# Beech Tree Knoll Loft almost done



## spirit wings (Mar 29, 2008)

Well hubby and I are almost done so I thought I would post some pics. still need to get the door hung and more purches and nest boxes. will take more when complete. need to take a little break this weekend and sip a cold one on the porch.


----------



## Pegasus (Feb 6, 2007)

*Very Nice Loft...*

Every now and then Im still dreaming of a big loft but I'll settle for what I have for now...Im sure your birds will be happy, lots of room...By the way, you mention the beer; "Are we invited for the grand opening"?...Don't forget, do the 1st gulp for me okay...


----------



## roxtar (Aug 21, 2006)

spirit wings said:


> I spelled beech wrong...what an idot...I really do need a beer!




There are plenty of trees at the beach.... Palm trees! 
Go enjoy your beer and have a good memorial day wknd. First day off for me in almost two months on Monday, I can't wait!


----------



## Avion (May 28, 2007)

Beautiful looking loft. How long before the birds arrive?










George


----------



## Lovebirds (Sep 6, 2002)

Your loft looks GREAT!! The birds are going to love it.


----------



## spirit wings (Mar 29, 2008)

Avion said:


> Beautiful looking loft. How long before the birds arrive?
> 
> 
> 
> ...


I will be picking them up the first week of june...I'am glad I don't have to pay for shipping.


----------



## spirit wings (Mar 29, 2008)

Lovebirds said:


> Your loft looks GREAT!! The birds are going to love it.


Thanks renee, really if it was not for your pics I don't think it would have been as nice, we did the same type "box" perches you posted a pic of and I really like the looks of them and I have 40 perches with 30 birds so it worked out great, thanks to you!!!


----------



## Lovebirds (Sep 6, 2002)

Is that one big loft or is there a wall inside dividing it. It sort of looks like there is in the smaller picture, but I can't really tell. Also...........suggestion...........you might want to put some perches in the aviaries. We used 2 X 2's...........two on each end of the aviary.


----------



## spirit wings (Mar 29, 2008)

Lovebirds said:


> Is that one big loft or is there a wall inside dividing it. It sort of looks like there is in the smaller picture, but I can't really tell. Also...........suggestion...........you might want to put some perches in the aviaries. We used 2 X 2's...........two on each end of the aviary.

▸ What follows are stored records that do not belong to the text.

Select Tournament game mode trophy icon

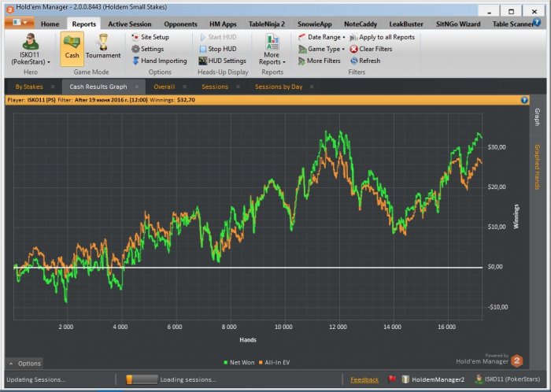point(102,43)
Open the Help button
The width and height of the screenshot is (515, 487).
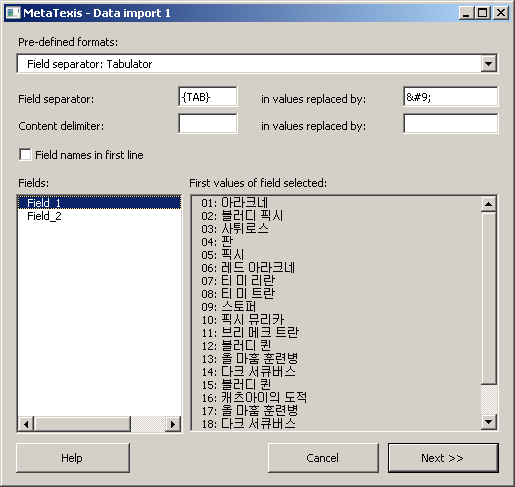point(73,458)
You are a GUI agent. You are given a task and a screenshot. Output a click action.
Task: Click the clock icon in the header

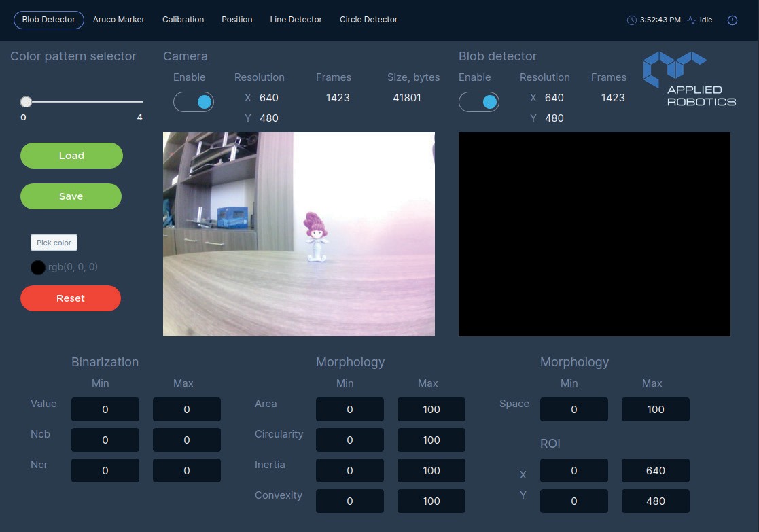pyautogui.click(x=632, y=20)
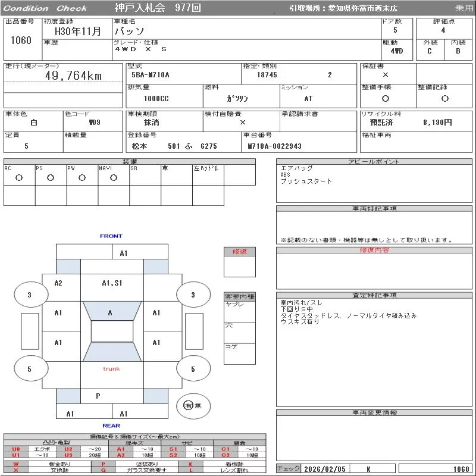Toggle the NAVI equipment circle mark
Image resolution: width=476 pixels, height=476 pixels.
tap(113, 177)
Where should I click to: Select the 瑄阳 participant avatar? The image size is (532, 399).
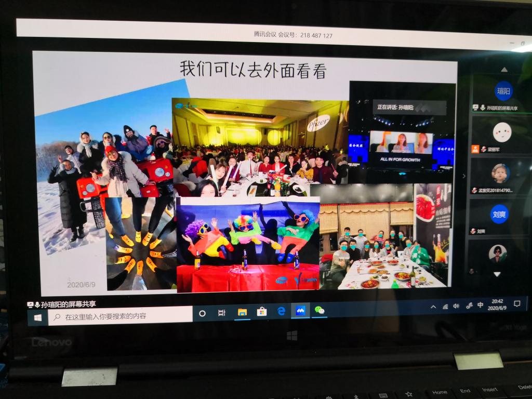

there are two walls dividing for three sections, we put two translucent panels(on roof) for light and the divider walls are wire, but will be coverd eventually with the perches we need to add. the sunlight in there makes it look open. yes about the perches in the aviary. I noticed those in yours and we are going to add them too...great idea....loved it when I saw yours.


----------



## DEEJAY7950 (Dec 13, 2006)

spirit wings said:


> Well hubby and I are almost done so I thought I would post some pics. still need to get the door hung and more purches and nest boxes. will take more when complete. need to take a little break this weekend and sip a cold one on the porch.


WOW, that's really great looking loft, can't wait for your next picture updates, job well done!


----------



## maryjane (Jul 15, 2006)

Looks great! The birds will love calling it home.


----------



## Skyeking (Jan 17, 2003)

spirit wings said:


> I spelled beech wrong...what an idot...I really do need a beer!


No problem it's fixed. 

I'm sure the birds love their new home, looks quite cozy.


----------



## spirit wings (Mar 29, 2008)

A FEW PICS TO SHARE!


----------



## Lovebirds (Sep 6, 2002)

Looks good! I like those perches. They look so neat and tidy.


----------



## spirit wings (Mar 29, 2008)

thanks Renee, you gave us the idea!


----------